毎日新聞が1月18日、19日に実施した世論調査によると、選択的夫婦別姓制度の導入に「賛成」と答えた人は42%、「反対」は23%、「どちらとも言えない」が34%であった。性別別では女性の賛成が47%と男性(39%)を上回った。

さらに、結婚前の姓を通称として使用する機会を増やすことに賛成する人は62%に達した。これらの結果を受け、制度導入が24日召集予定の通常国会での主要論点の一つになる見通しだ。

制度導入の背景

選択的夫婦別姓制度の議論は1990年代から始まり、国連の女性差別撤廃委員会が日本に対し同姓義務を見直すよう勧告したことが一つの契機となった。その後、国内でも女性の社会進出や個人の尊重を背景に、議論が少しずつ進んできた。

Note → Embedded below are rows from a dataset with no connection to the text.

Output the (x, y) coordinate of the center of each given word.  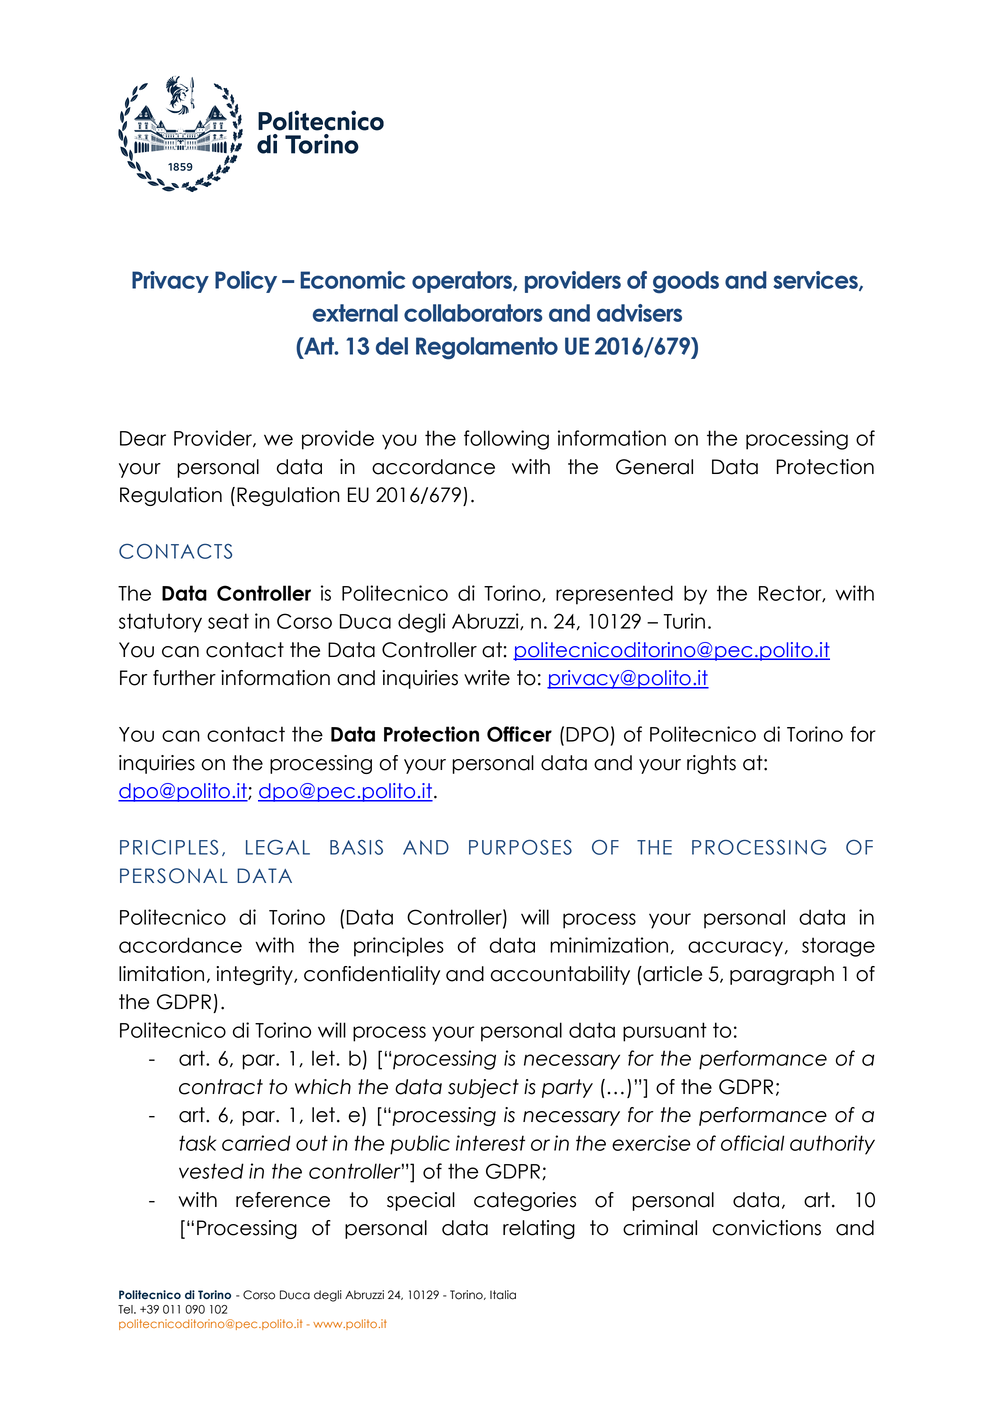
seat (228, 621)
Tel (126, 1309)
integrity (255, 975)
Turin (684, 621)
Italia (503, 1295)
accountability (560, 975)
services (816, 281)
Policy (246, 282)
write (487, 678)
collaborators (473, 313)
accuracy (735, 949)
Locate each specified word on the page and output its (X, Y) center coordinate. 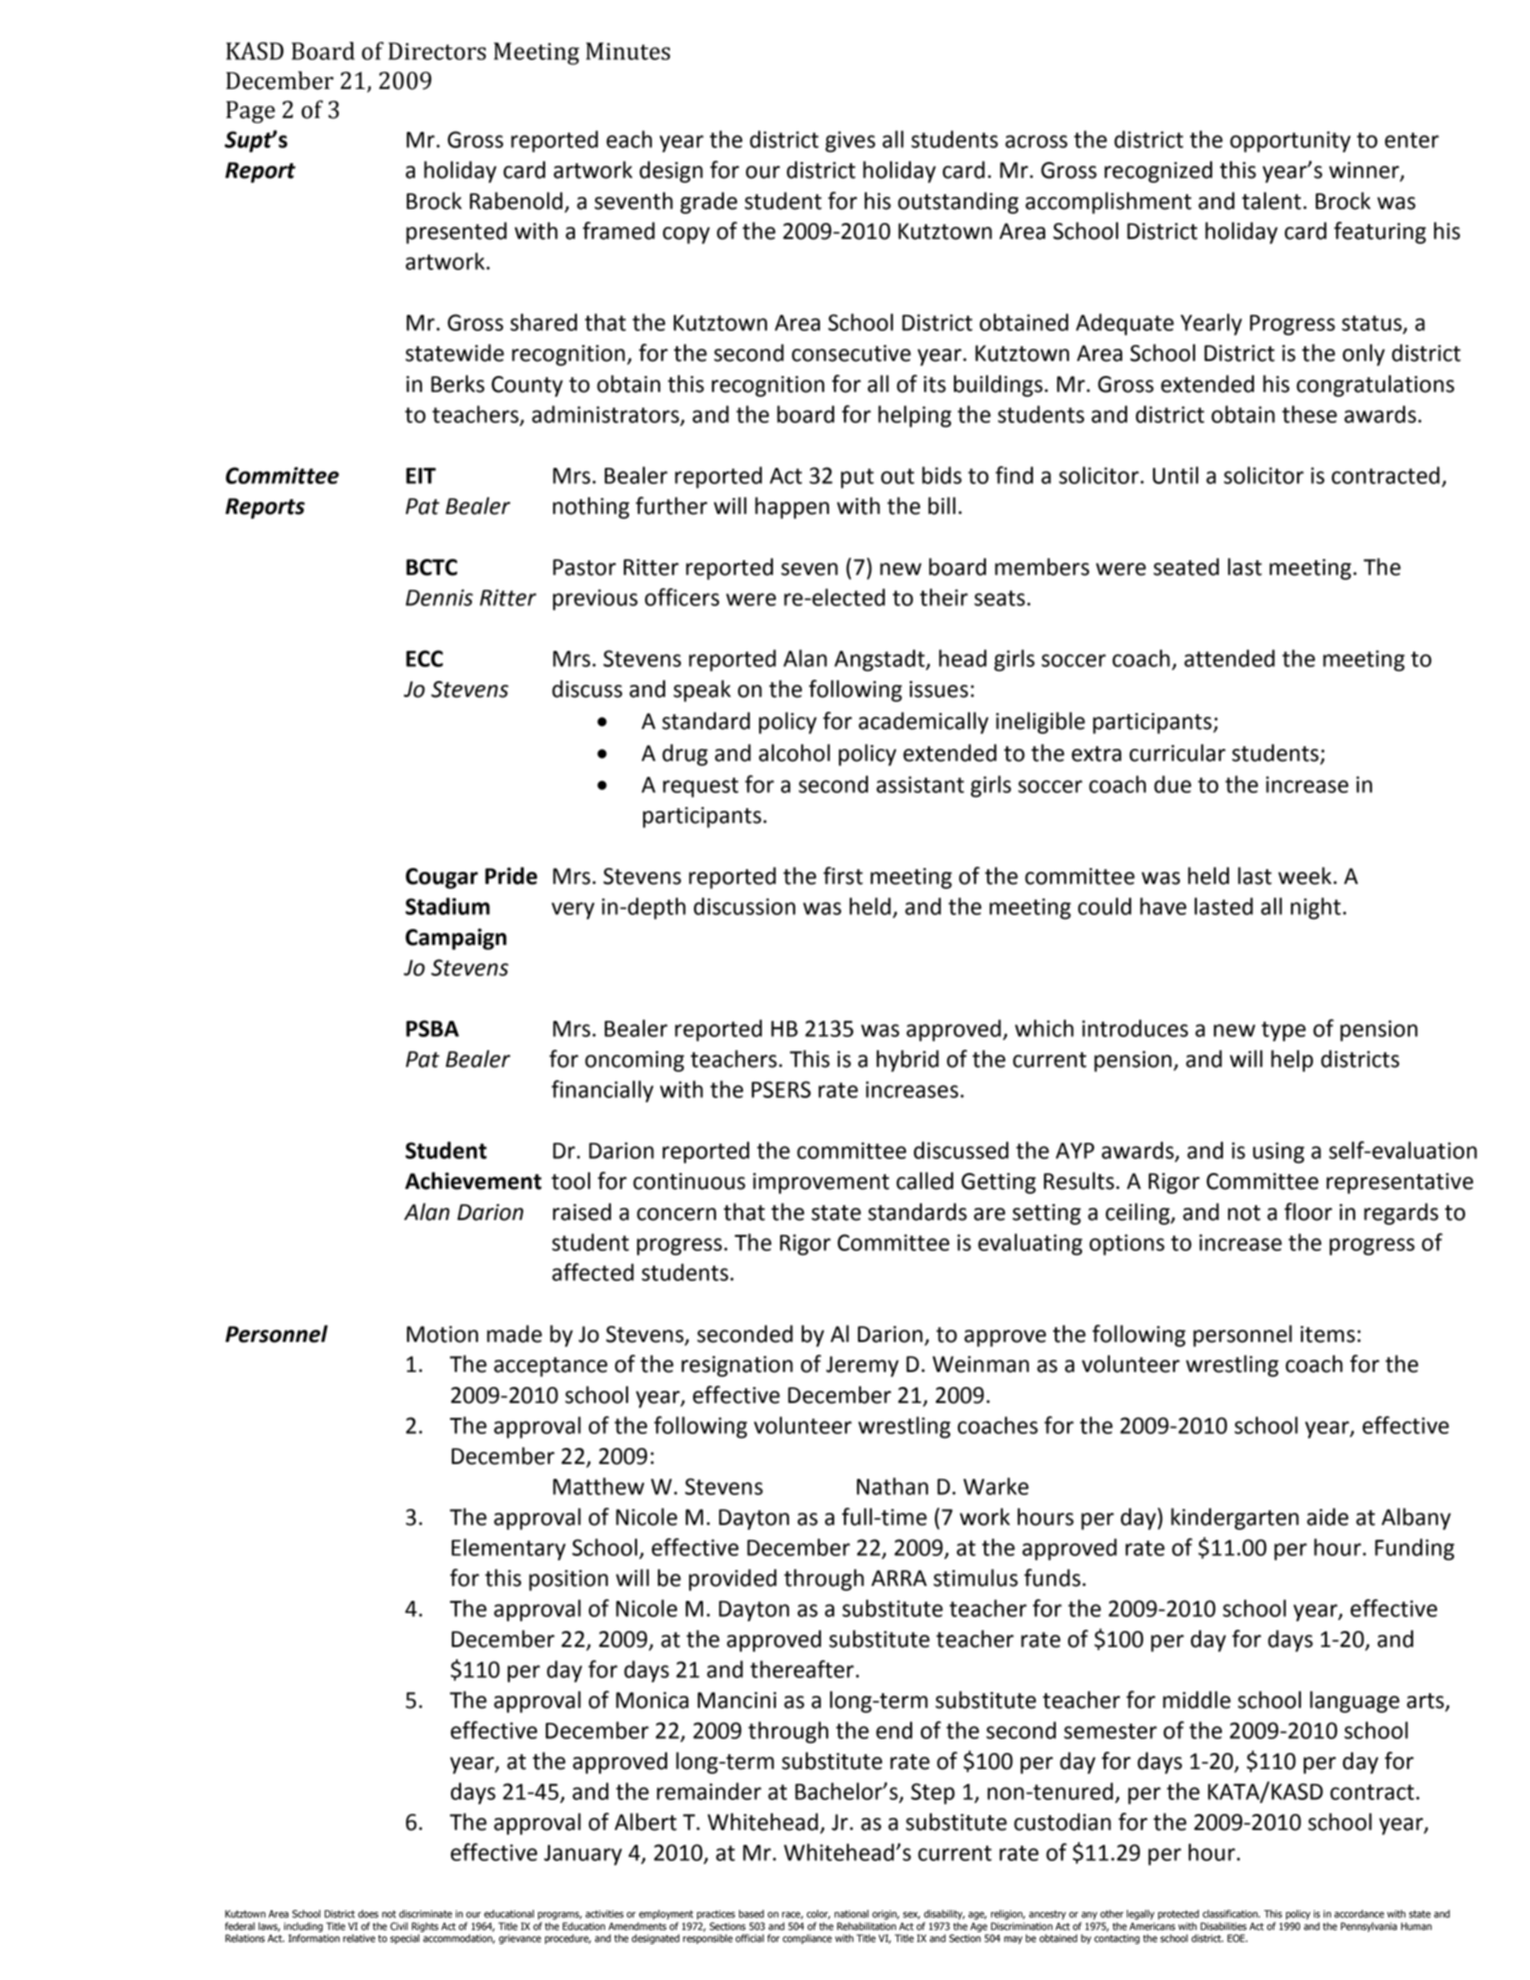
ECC (424, 658)
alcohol (794, 753)
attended (1229, 658)
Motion (442, 1334)
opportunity (1290, 142)
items (1327, 1334)
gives (850, 142)
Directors (437, 51)
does (368, 1914)
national (851, 1914)
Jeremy (862, 1366)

日本では、現行の民法が夫婦同姓を義務付けており、結婚によって姓を変えることに心理的・実務的な負担を感じる人が多い。特に職場や学術分野で旧姓が認識されない問題が挙げられる。

他方で、反対意見の背景には、家族の一体感が損なわれる懸念や、子供の姓を巡る議論の複雑化がある。SNS上でも、子供の姓の扱いを巡る解決策の提示を求める声が多い。

メリットと課題 ドイツの場合は

制度導入のメリットとしては、個人の選択肢が増えることによる自由度の向上や、社会的なジェンダー平等の促進が挙げられる。一方、子供の姓をどう扱うかという点や、家庭内での不和を生む可能性がデメリットとして指摘されている。

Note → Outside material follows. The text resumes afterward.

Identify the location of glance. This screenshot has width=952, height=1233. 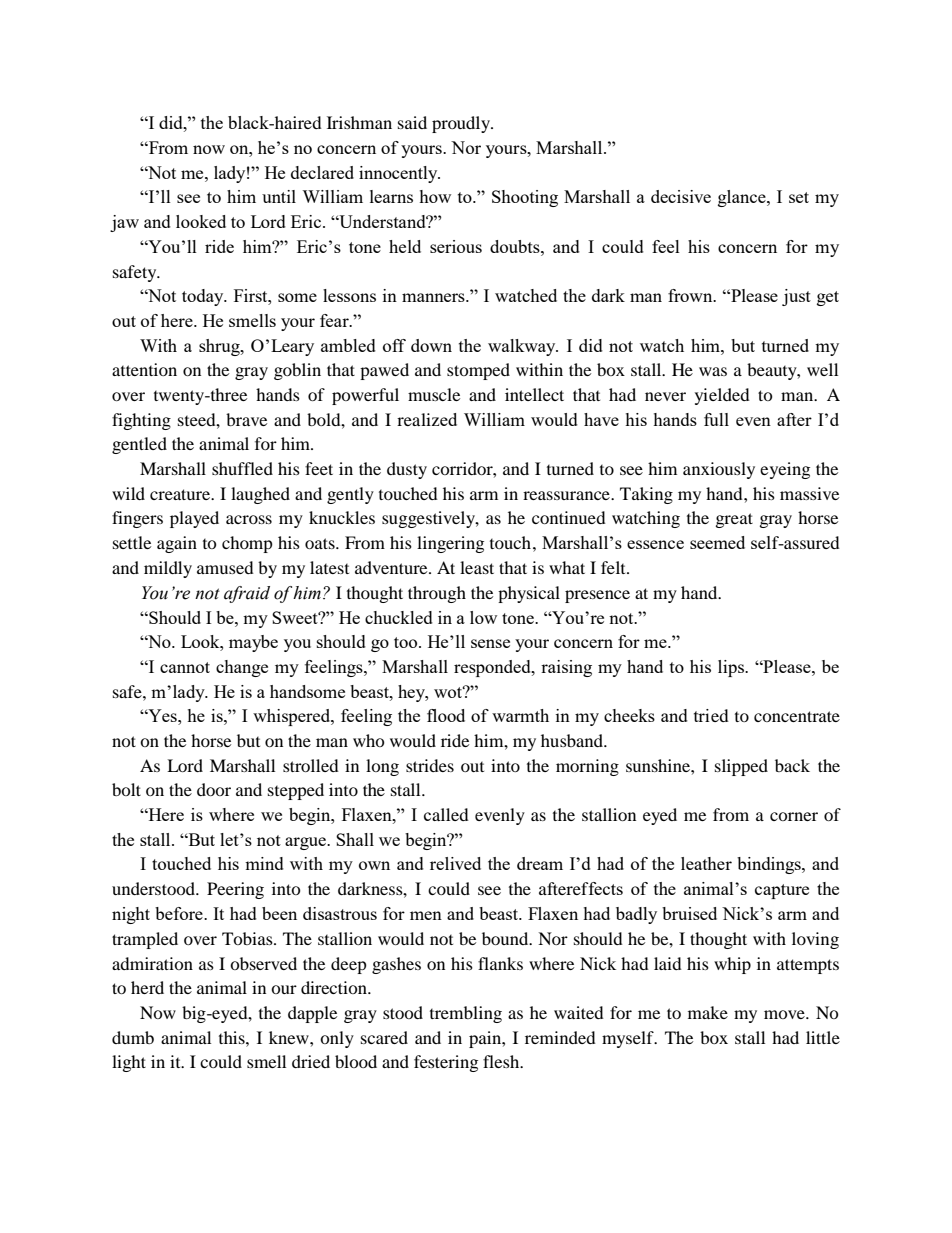
(743, 198).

さらに、外国事例に目を向けると、ドイツでは同様の制度導入後(1993年)に婚姻率が低下し、離婚率が上昇したという指摘もある。導入前後の離婚率の推移は1992年離婚率:1.67%、93年:1.93%、94年:2.04%となっているが、因果関係までは特定できず指摘が当てはまらないという識者もいる。

ドイツにおける夫婦別姓の導入と背景

少し背景を説明すると、ドイツでは1970年代に民法が改正され、夫婦が名字を選択できる仕組みが導入された。当初は夫婦で話し合いがつかない場合、夫の名字を優先する規定があったようだ。しかし、1990年代に憲法裁判所がこの条文を無効とし、1993年から夫婦別姓を選択できる制度が確立された。現在、夫婦が選べる名字には以下の7つの選択肢があるようだ。

  1. 夫婦が夫の名字を選ぶ。
  2. 夫婦が妻の名字を選ぶ。
  3. 夫婦別姓にする。
  4. 妻が旧姓と夫の名字をつなげたダブルネームにする。
  5. 妻が夫の名字を前にしたダブルネームにする。
  6. 夫が妻の旧姓を後にしたダブルネームにする。
  7. 夫が妻の旧姓を前にしたダブルネームにする。

ただし、夫婦双方がダブルネームを持つことはできず、名字を3つ以上つなげることも禁止されている。

ドイツの子供の名字の決定方法は?

夫婦別姓の場合、子供の名字は親が出生後1か月以内に決める必要がある。決定した名字はきょうだい全員に適用される。ドイツでは、夫婦が別姓を選んでも家族の一体感が損なわれるという声は聞こえない。同じ名字であることが必ずしも家族の一体感に結びつくわけではないとされている。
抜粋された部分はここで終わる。